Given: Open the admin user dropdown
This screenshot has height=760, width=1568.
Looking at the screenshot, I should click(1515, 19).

==

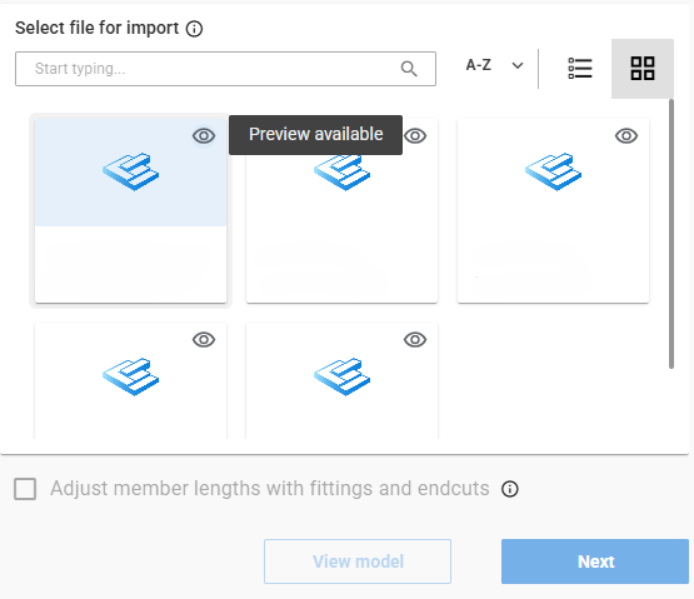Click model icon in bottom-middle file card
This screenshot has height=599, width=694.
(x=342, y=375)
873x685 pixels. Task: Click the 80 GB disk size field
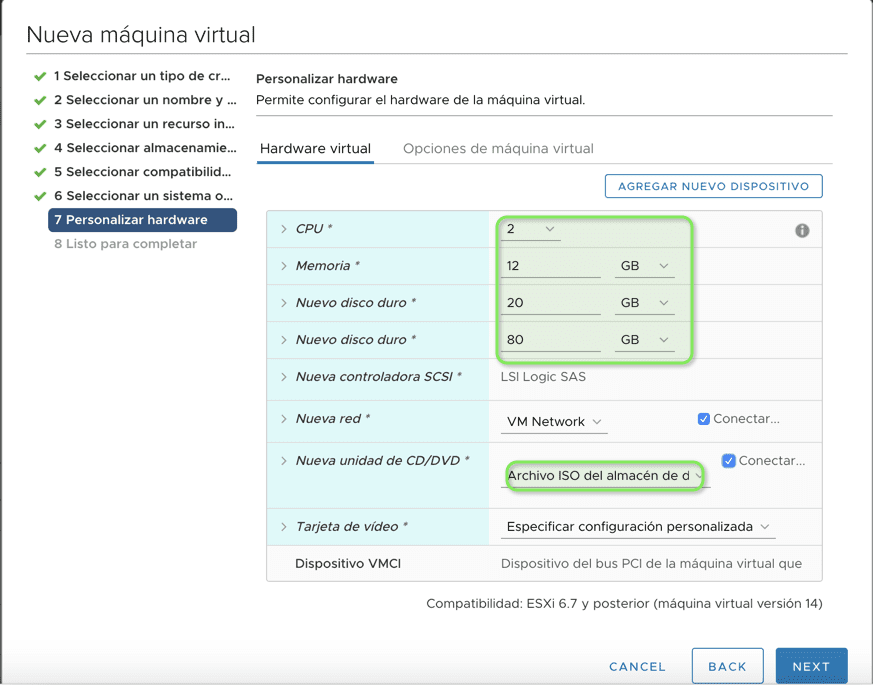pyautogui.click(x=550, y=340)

--

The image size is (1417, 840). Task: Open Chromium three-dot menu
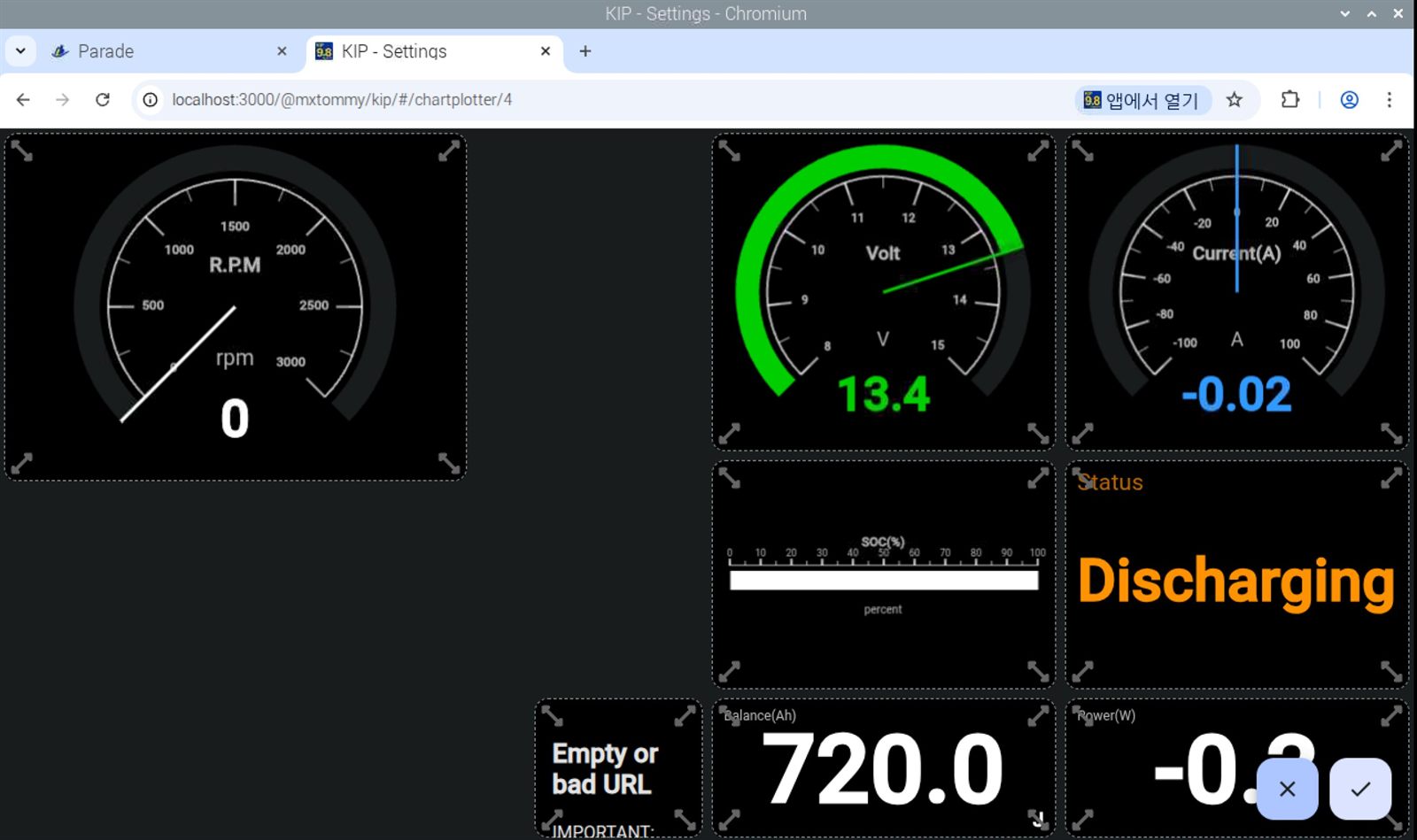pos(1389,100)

## EXERCISE BRIEF
Return everything in the material from the line containing "Given: Open the admin user dropdown" down to the line containing "Looking at the", both included, copied character for character.

## RESULT OF THE TASK
Given: Open the admin user dropdown
This screenshot has height=760, width=1568.
Looking at the screenshot, I should click(1515, 19).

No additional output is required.